How I Started My Intensively Planted, Organic, No-Till Garden on Hard Clay Soil With Weeds (or “Diary-of-Someone-Who- Saves-Tons-of-Money-by-Growing-Their-Own-Food”)

 

I started by laying cardboard down on top of the grass where I wanted my garden.  Then I threw all kinds of leaves, grass clippings etc. on top.  After a few months, I cut holes in the cardboard, dug a hole and planted a plant with some good compost (spread the poor soil over the compost on the cardboard).
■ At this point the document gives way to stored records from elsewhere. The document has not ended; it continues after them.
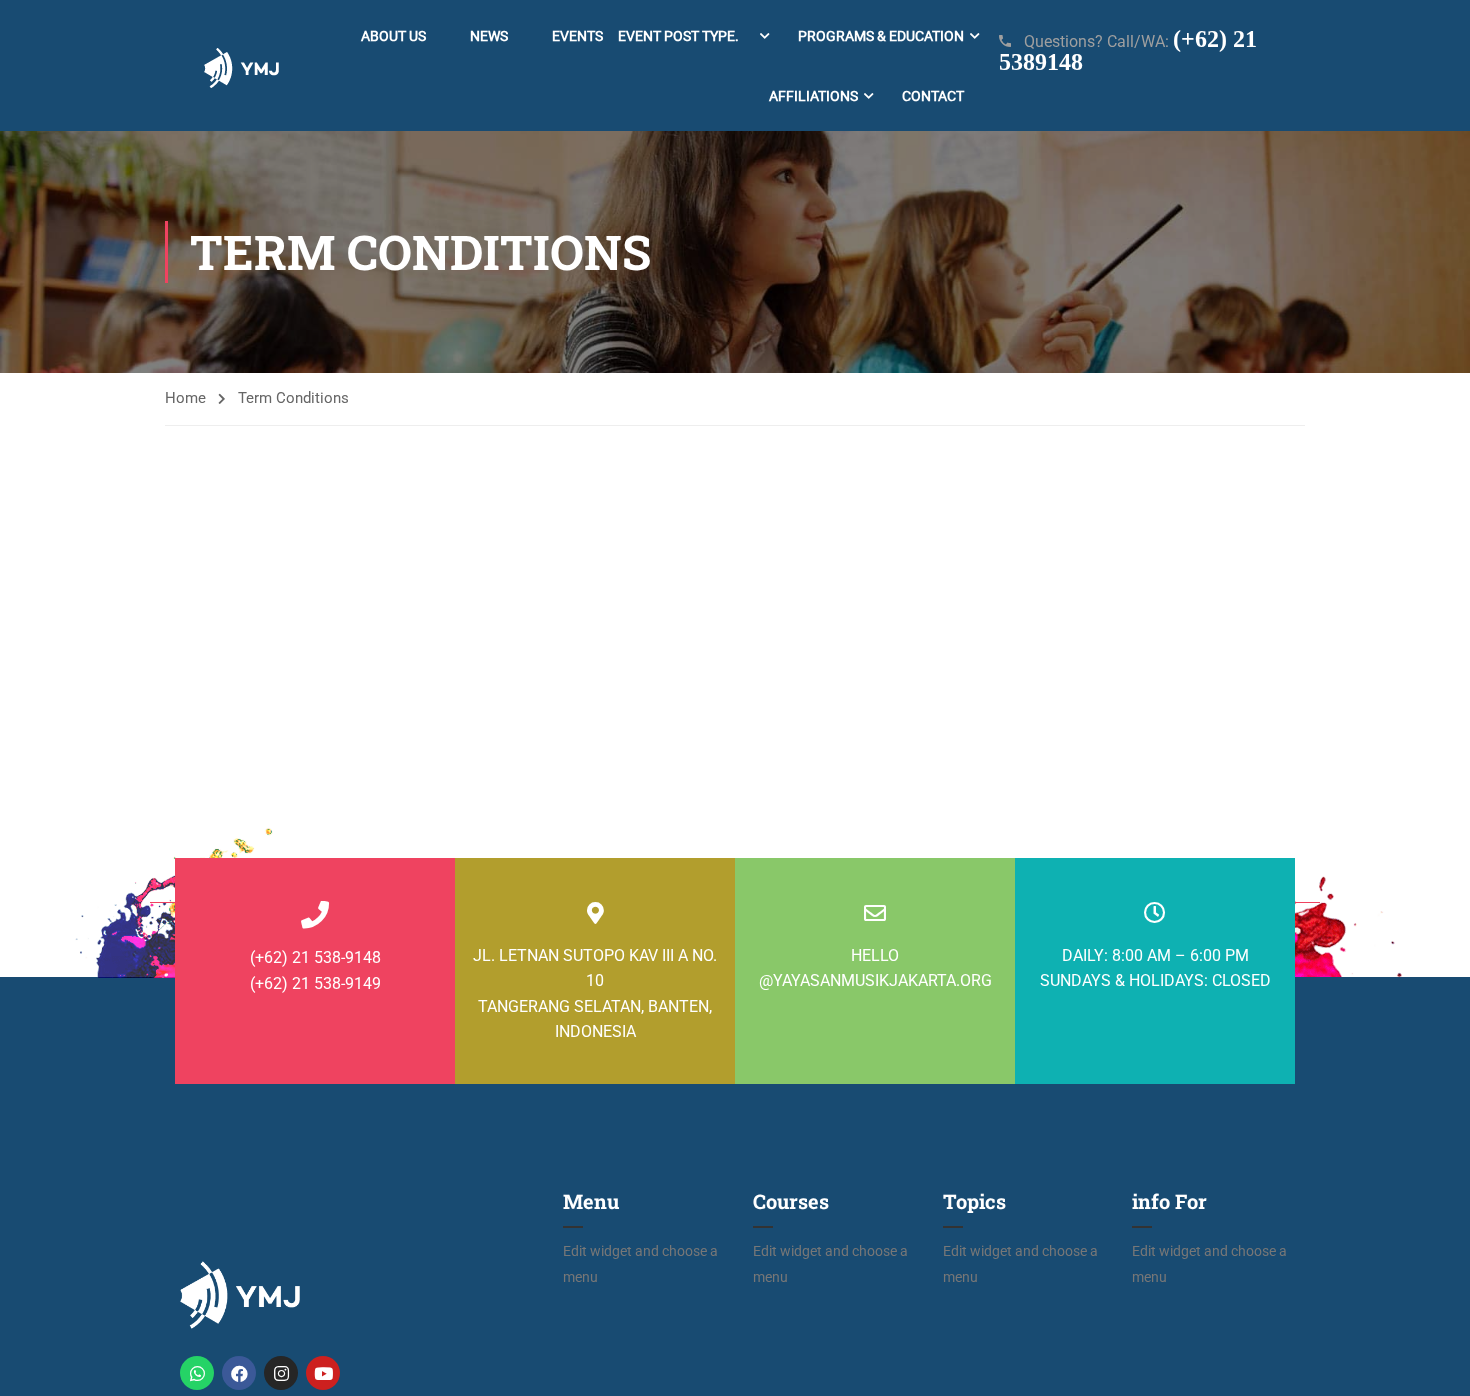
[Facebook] (239, 1373)
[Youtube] (323, 1373)
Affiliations (813, 96)
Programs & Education (881, 36)
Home (185, 398)
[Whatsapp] (197, 1373)
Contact (933, 96)
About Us (393, 36)
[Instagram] (281, 1373)
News (489, 36)
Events (645, 36)
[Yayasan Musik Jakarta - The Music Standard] (241, 65)
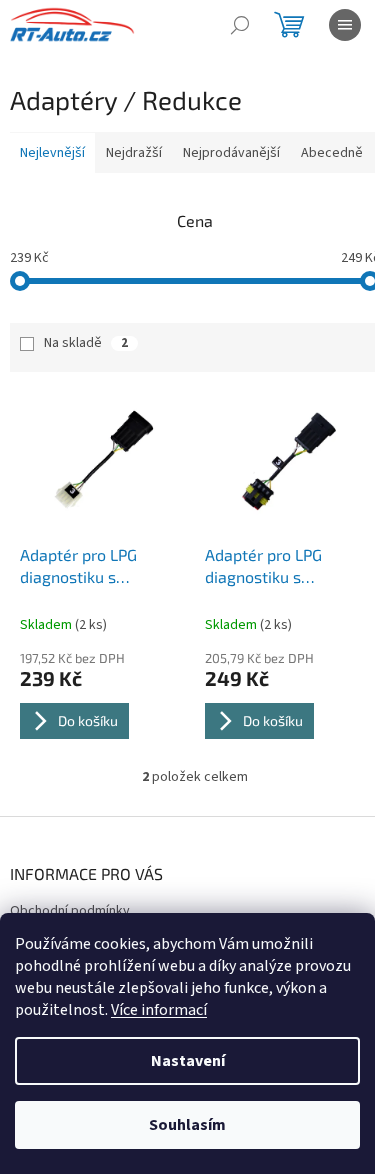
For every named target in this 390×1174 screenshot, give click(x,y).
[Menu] (345, 25)
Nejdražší (134, 153)
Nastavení (188, 1061)
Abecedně (332, 153)
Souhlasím (187, 1125)
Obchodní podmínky (70, 911)
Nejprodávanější (231, 153)
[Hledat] (240, 25)
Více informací (159, 1010)
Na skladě (86, 343)
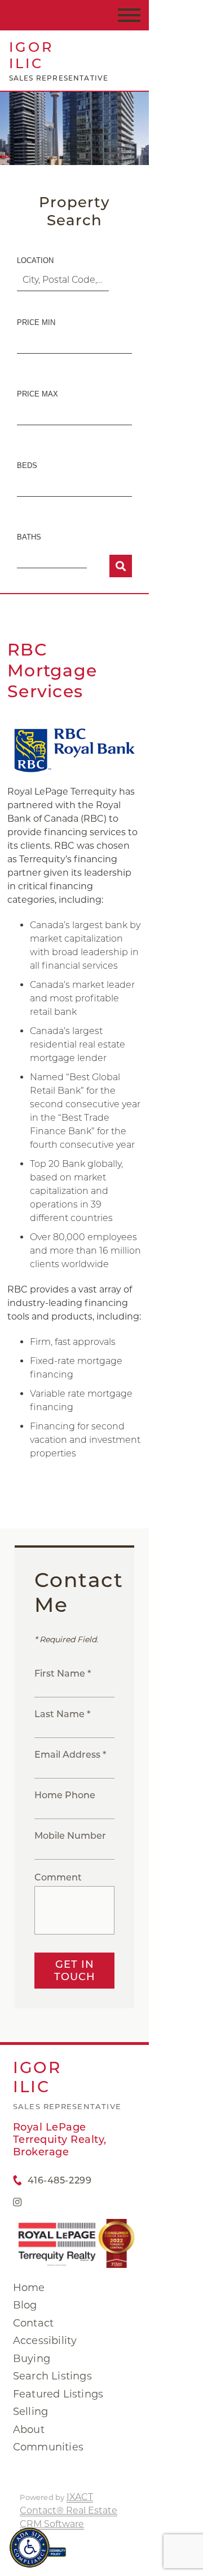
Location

The first year I didn’t attempt planting seeds.

 

(NOTE: You don’t have to PURCHASE a tiller!)

  

Thereafter I just kept adding leaves, paper, and cardboard to keep the weeds out.  We don’t have trash pickup so all paper products, boxes, etc. go to the garden.  This is a great way to get rid of juWhy put compostables in the landfill? 

 

My compost pile is constantly moving. When I need space to plant, I shove it over. Or plant in it!  Cover with grass clippings if you don’t want to see carrot peelings and such.  If a weed comes through, I pull it and throw it on top of the compost/mulch.  If it has seed heads, it goes to our free-range chickens.

 

I use a deep composting method in my chicken coop (all free, I’ll mention that later) so I drop composted chicken manure near the base of the plants for extra fertilizer.

 

The first year I didn’t garden at all in the winter (I am able to garden nearly year round in our mild climate).  I simply lay cardboard down so it would be easy to plant (no weeds) in the spring. Then I pulled it aside to my paths.  I kept the boxes from blowing around by weighing them down with uncomposted cow manure or chicken manure (whatever you have on hand).  You don’t want to put uncomposted manure on plants, it will “burn” them.

 

This reminds me why I don’t like raised beds in boxes–it’s a pain to pull the weeds at the outside and inside edges of the boxes.  I can easily put newspaper to the edge of what is growing. Plus, I’m too cheap and lazy to build boxes. And too impatient:)

 

I started with rows, but have now made wide beds that the middle can be reached from each side easily.  When I plant spinach for instance, I fill the entire bed for a foot or so in the bed, then put something else next to it. You might say my rows look striped. I try to confuse the bugs.  It is far easier for them to traverse a straight row of something they love to eat.  They get confused if they have to jump over garlic, say to get to something they love.

 

I use all manner of boxes for my paths. Just stick your thumb on the seam of a cereal box and you will split it.  I put the colored side up on the paths–last longer.

 

I sprinkle egg shells around my tender seedlings to protect them from slugs and cutworms.  I dump my coffee grounds around the base of the plants once they are strong and this fertilizes them and keeps the weeds down at the base where it’s hard to pull weeds.

 

(NOTE: You don’t have to PURCHASE good fertilizer!)

 

 

The first year I started with easy things to grow: beans, squash, garlic.  At the beginning I was not strong enough to dig the holes–I had to rely on my DH!  Now the soil is very workable and almost black.

 

(NOTE: You don’t have to PURCHASE good soil!)

 

When planting, I look for a big weed that needs to be pulled.  I just plant in that hole. A twofer!  When you plant intensively, the good plants crowd out the bad weeds.  You don’t want ANY exposed soil.  So plant lettuce between your cabbages and broccoli in the spring.  Until cabbage and broccoli gets big (and it gets too hot for lettuce) your lettuce will be something to eat while keeping that space from getting weedy.  By the time it’s too hot for lettuce, the cabbage and broccoli leaves have filled in the space.